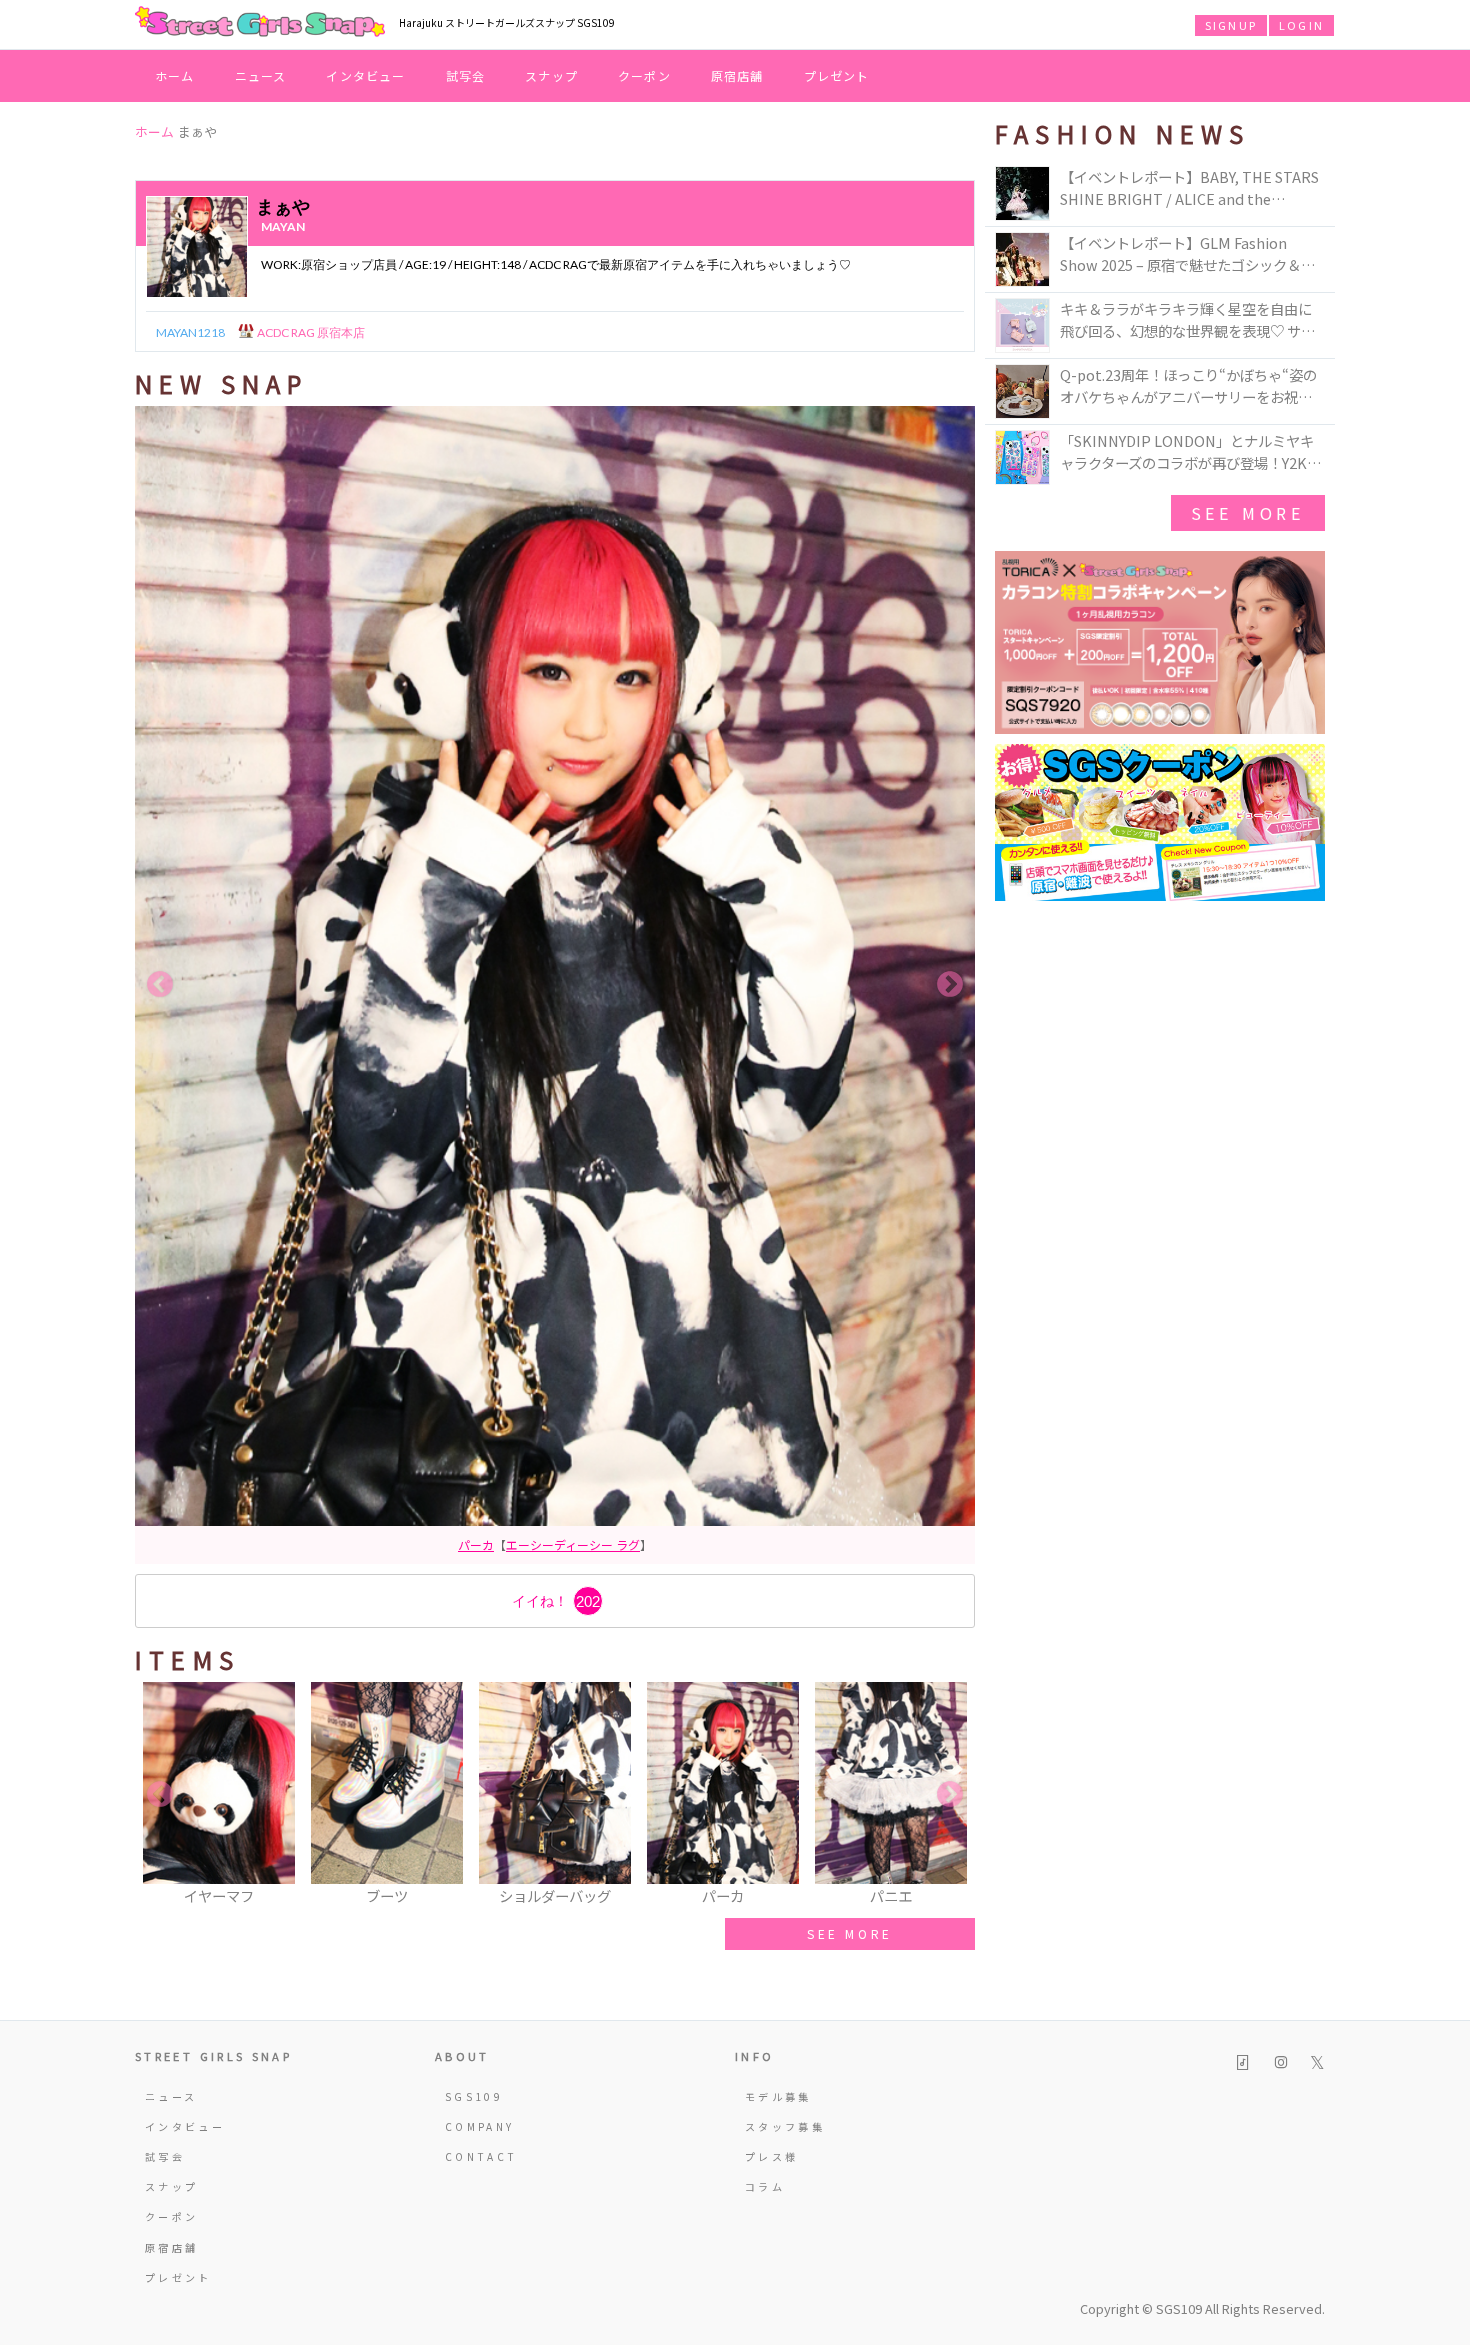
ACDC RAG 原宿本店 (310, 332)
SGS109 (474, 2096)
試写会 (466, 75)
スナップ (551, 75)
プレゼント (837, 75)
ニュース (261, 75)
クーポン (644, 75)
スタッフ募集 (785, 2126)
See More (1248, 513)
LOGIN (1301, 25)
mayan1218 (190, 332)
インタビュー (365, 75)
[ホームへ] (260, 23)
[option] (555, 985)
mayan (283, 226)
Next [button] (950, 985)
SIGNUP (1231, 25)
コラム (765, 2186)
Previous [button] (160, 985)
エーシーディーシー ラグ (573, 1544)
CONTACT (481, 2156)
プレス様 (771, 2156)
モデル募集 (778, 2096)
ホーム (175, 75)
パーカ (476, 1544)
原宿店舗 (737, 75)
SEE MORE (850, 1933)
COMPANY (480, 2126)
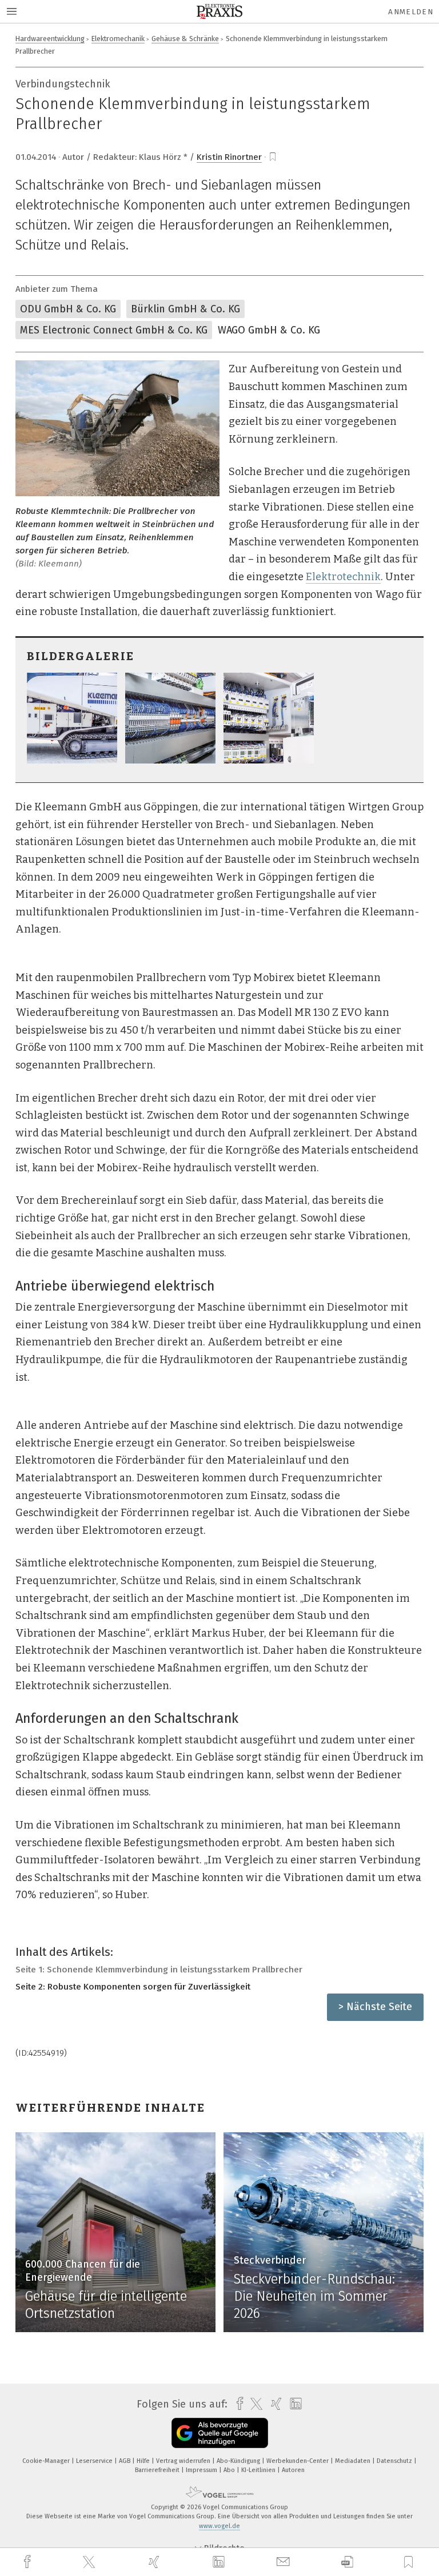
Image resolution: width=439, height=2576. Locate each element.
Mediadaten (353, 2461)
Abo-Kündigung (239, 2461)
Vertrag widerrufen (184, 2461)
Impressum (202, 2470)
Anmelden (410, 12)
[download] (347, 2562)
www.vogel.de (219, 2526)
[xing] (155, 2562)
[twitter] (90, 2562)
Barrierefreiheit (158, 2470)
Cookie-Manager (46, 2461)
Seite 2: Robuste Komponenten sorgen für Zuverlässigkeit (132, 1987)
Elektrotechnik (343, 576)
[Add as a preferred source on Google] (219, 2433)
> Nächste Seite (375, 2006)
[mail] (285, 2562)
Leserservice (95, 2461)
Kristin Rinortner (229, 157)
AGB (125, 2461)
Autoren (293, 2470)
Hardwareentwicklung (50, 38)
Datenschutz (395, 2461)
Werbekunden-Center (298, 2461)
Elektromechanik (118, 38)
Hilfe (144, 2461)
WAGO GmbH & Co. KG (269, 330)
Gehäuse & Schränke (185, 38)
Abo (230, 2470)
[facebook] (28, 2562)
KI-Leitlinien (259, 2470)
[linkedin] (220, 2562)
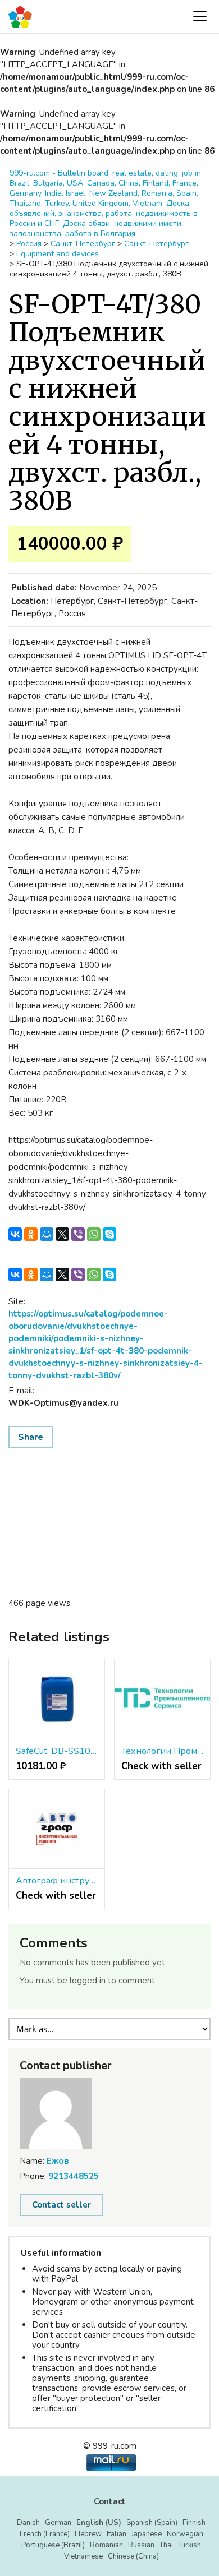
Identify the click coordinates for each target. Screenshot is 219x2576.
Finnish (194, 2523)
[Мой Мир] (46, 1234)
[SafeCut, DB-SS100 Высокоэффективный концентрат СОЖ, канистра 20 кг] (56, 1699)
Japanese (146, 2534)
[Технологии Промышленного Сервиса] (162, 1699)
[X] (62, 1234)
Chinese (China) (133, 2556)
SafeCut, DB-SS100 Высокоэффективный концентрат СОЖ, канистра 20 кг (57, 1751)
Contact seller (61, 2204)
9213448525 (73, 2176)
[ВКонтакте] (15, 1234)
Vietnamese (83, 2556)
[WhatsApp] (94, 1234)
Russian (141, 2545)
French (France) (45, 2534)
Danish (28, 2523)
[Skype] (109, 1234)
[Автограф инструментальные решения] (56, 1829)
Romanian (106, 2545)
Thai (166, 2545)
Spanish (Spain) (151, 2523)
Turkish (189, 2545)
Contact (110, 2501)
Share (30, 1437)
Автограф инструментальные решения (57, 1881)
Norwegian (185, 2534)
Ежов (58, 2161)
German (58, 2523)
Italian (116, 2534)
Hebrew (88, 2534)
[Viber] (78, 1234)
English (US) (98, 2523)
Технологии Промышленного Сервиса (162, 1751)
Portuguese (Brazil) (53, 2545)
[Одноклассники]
::::::::::
> _WHAT THE TASK ASKS_: Reproduce the lines above exactly, please, but not the pictures in them.

> _OUTPUT FOR THIS EXERCISE_:
ACDC RAG 原宿本店 (310, 332)
SGS109 (474, 2096)
試写会 (466, 75)
スナップ (551, 75)
プレゼント (837, 75)
ニュース (261, 75)
クーポン (644, 75)
スタッフ募集 (785, 2126)
See More (1248, 513)
LOGIN (1301, 25)
mayan1218 (190, 332)
インタビュー (365, 75)
[ホームへ] (260, 23)
[option] (555, 985)
mayan (283, 226)
Next [button] (950, 985)
SIGNUP (1231, 25)
コラム (765, 2186)
Previous [button] (160, 985)
エーシーディーシー ラグ (573, 1544)
CONTACT (481, 2156)
プレス様 (771, 2156)
モデル募集 (778, 2096)
ホーム (175, 75)
パーカ (476, 1544)
原宿店舗 (737, 75)
SEE MORE (850, 1933)
COMPANY (480, 2126)
Image resolution: width=439, height=2576. Locate each element.
Mediadaten (353, 2461)
Abo-Kündigung (239, 2461)
Vertrag widerrufen (184, 2461)
Impressum (202, 2470)
Anmelden (410, 12)
[download] (347, 2562)
www.vogel.de (219, 2526)
[xing] (155, 2562)
[twitter] (90, 2562)
Barrierefreiheit (158, 2470)
Cookie-Manager (46, 2461)
Seite 2: Robuste Komponenten sorgen für Zuverlässigkeit (132, 1987)
Elektrotechnik (343, 576)
[Add as a preferred source on Google] (219, 2433)
> Nächste Seite (375, 2006)
[mail] (285, 2562)
Leserservice (95, 2461)
Kristin Rinortner (229, 157)
AGB (125, 2461)
Autoren (293, 2470)
Hardwareentwicklung (50, 38)
Datenschutz (395, 2461)
Werbekunden-Center (298, 2461)
Elektromechanik (118, 38)
Hilfe (144, 2461)
WAGO GmbH & Co. KG (269, 330)
Gehäuse & Schränke (185, 38)
Abo (230, 2470)
[facebook] (28, 2562)
KI-Leitlinien (259, 2470)
[linkedin] (220, 2562)
Identify the click coordinates for each target. Screenshot is 219x2576.
Finnish (194, 2523)
[Мой Мир] (46, 1234)
[SafeCut, DB-SS100 Высокоэффективный концентрат СОЖ, канистра 20 кг] (56, 1699)
Japanese (146, 2534)
[Технологии Промышленного Сервиса] (162, 1699)
[X] (62, 1234)
Chinese (China) (133, 2556)
SafeCut, DB-SS100 Высокоэффективный концентрат СОЖ, канистра 20 кг (57, 1751)
Contact seller (61, 2204)
9213448525 (73, 2176)
[ВКонтакте] (15, 1234)
Vietnamese (83, 2556)
[WhatsApp] (94, 1234)
Russian (141, 2545)
French (France) (45, 2534)
Danish (28, 2523)
[Skype] (109, 1234)
[Автограф инструментальные решения] (56, 1829)
Romanian (106, 2545)
Thai (166, 2545)
Spanish (Spain) (151, 2523)
Turkish (189, 2545)
Contact (110, 2501)
Share (30, 1437)
Автограф инструментальные решения (57, 1881)
Norwegian (185, 2534)
Ежов (58, 2161)
German (58, 2523)
Italian (116, 2534)
Hebrew (88, 2534)
[Viber] (78, 1234)
English (US) (98, 2523)
Технологии Промышленного Сервиса (162, 1751)
Portuguese (Brazil) (53, 2545)
[Одноклассники]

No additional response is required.